*** Opening Records shown ***

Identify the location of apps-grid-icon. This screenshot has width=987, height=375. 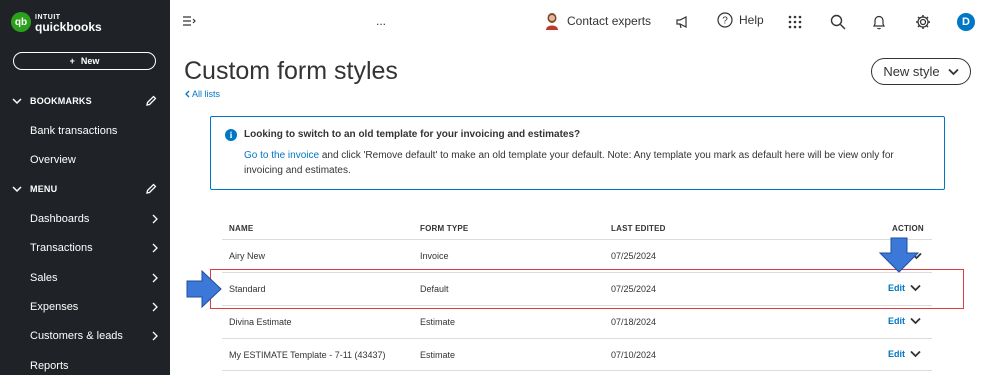
(795, 22).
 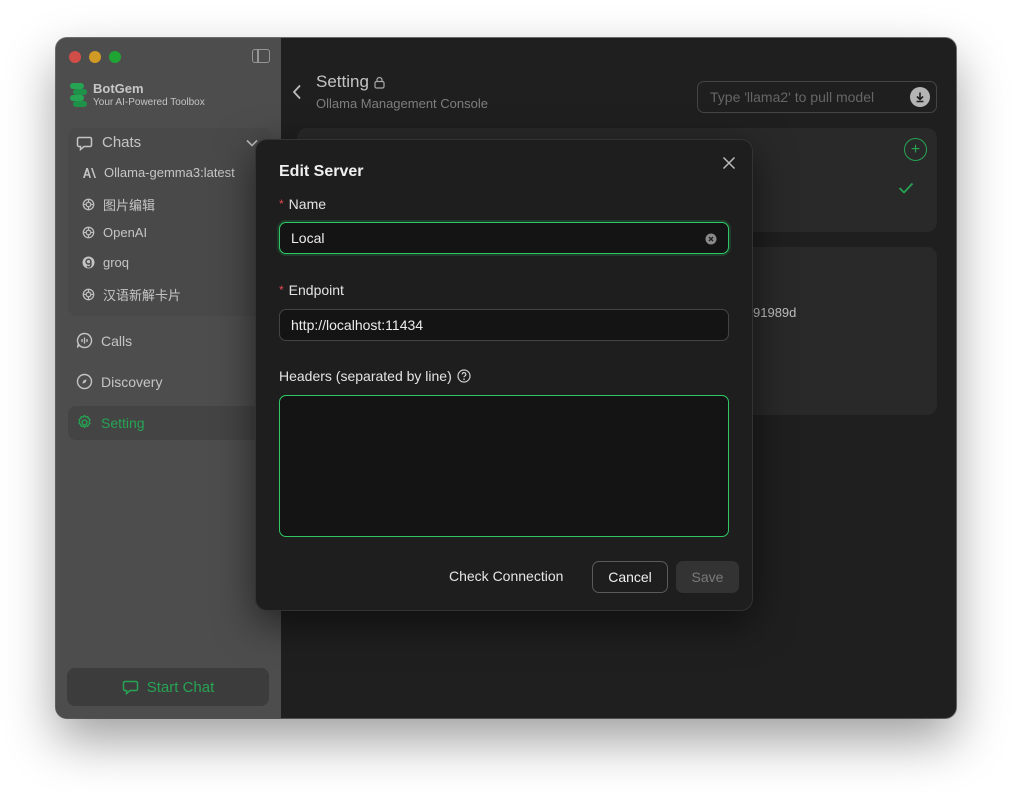 What do you see at coordinates (90, 172) in the screenshot?
I see `anthropic-icon` at bounding box center [90, 172].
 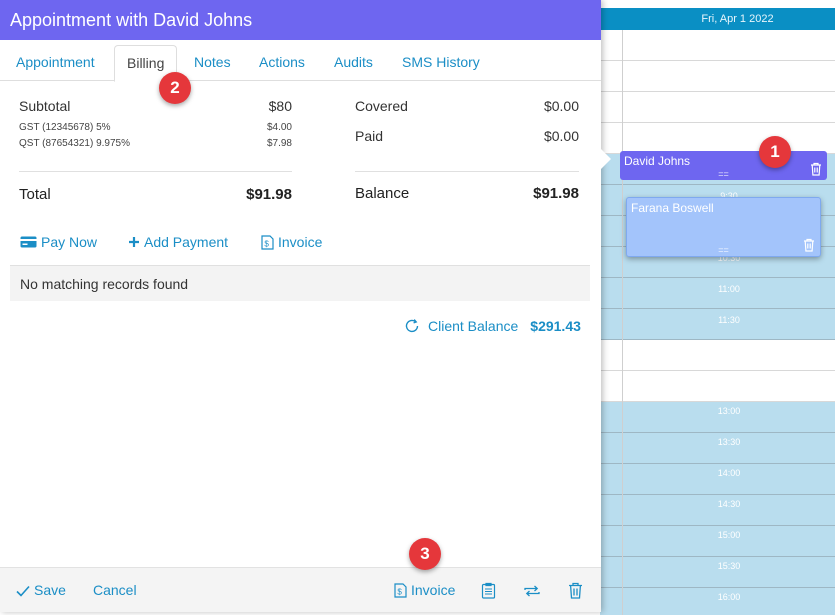 I want to click on add-payment-link: Add Payment, so click(x=178, y=242).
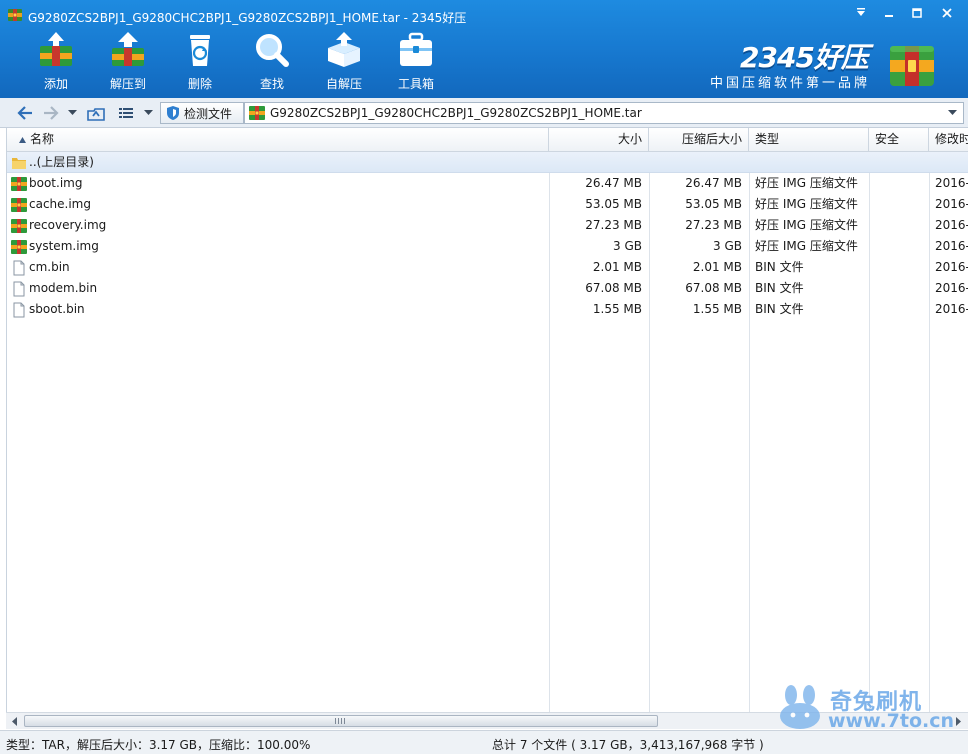  Describe the element at coordinates (488, 310) in the screenshot. I see `file-row: sboot.bin 1.55 MB 1.55 MB BIN 文件 2016-` at that location.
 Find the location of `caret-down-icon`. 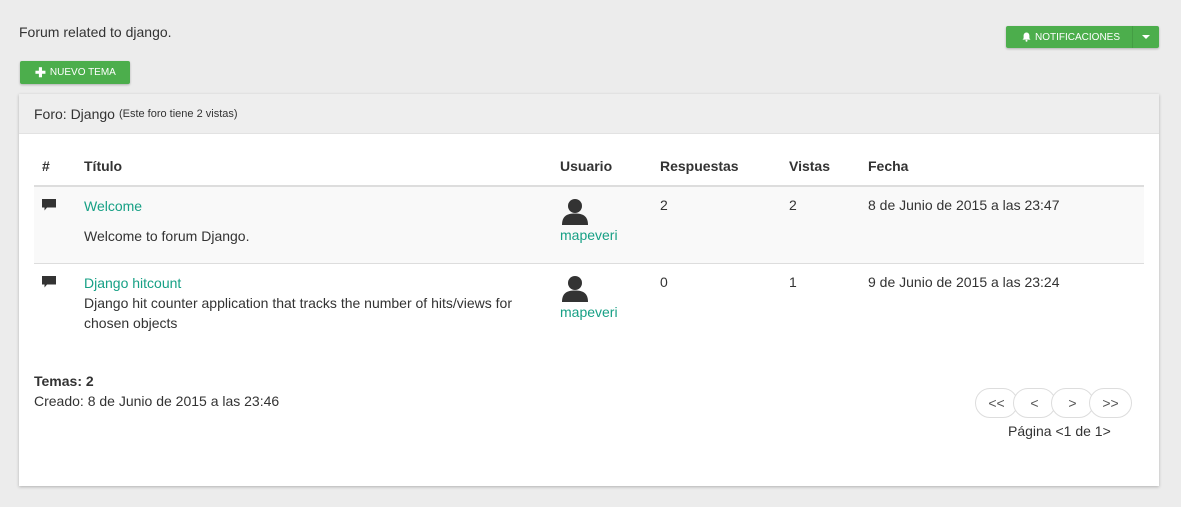

caret-down-icon is located at coordinates (1146, 37).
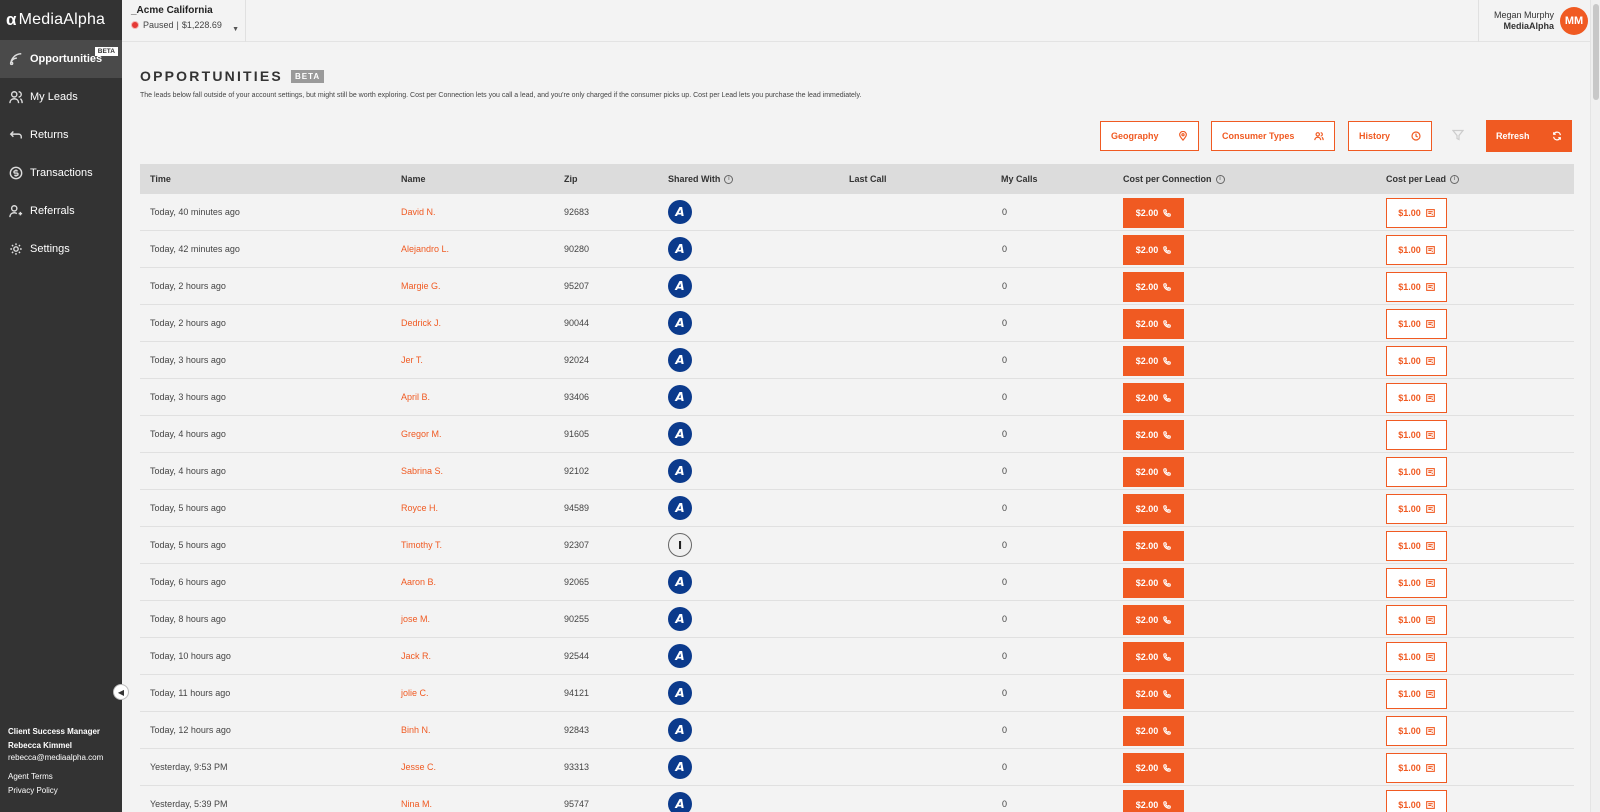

*** Closing Records shown ***

Recast every nonblank line of the data above as a Markdown table with the columns Row and Entry, numbering the rows in sequence. Omit the pictures from the table.

| Row | Entry |
|---|---|
| 1 | Identify the location of apps-grid-icon. This screenshot has width=987, height=375.  |
| 2 | (795, 22). |
| 3 |   What do you see at coordinates (90, 172) in the screenshot? |
| 4 | I see `anthropic-icon` at bounding box center [90, 172]. |
| 5 |   I want to click on add-payment-link: Add Payment, so click(x=178, y=242). |
| 6 |   Describe the element at coordinates (488, 310) in the screenshot. I see `file-row: sboot.bin 1.55 MB 1.55 MB BIN 文件 2016-` at that location. |
| 7 |  Find the location of `caret-down-icon`.  |
| 8 | caret-down-icon is located at coordinates (1146, 37). |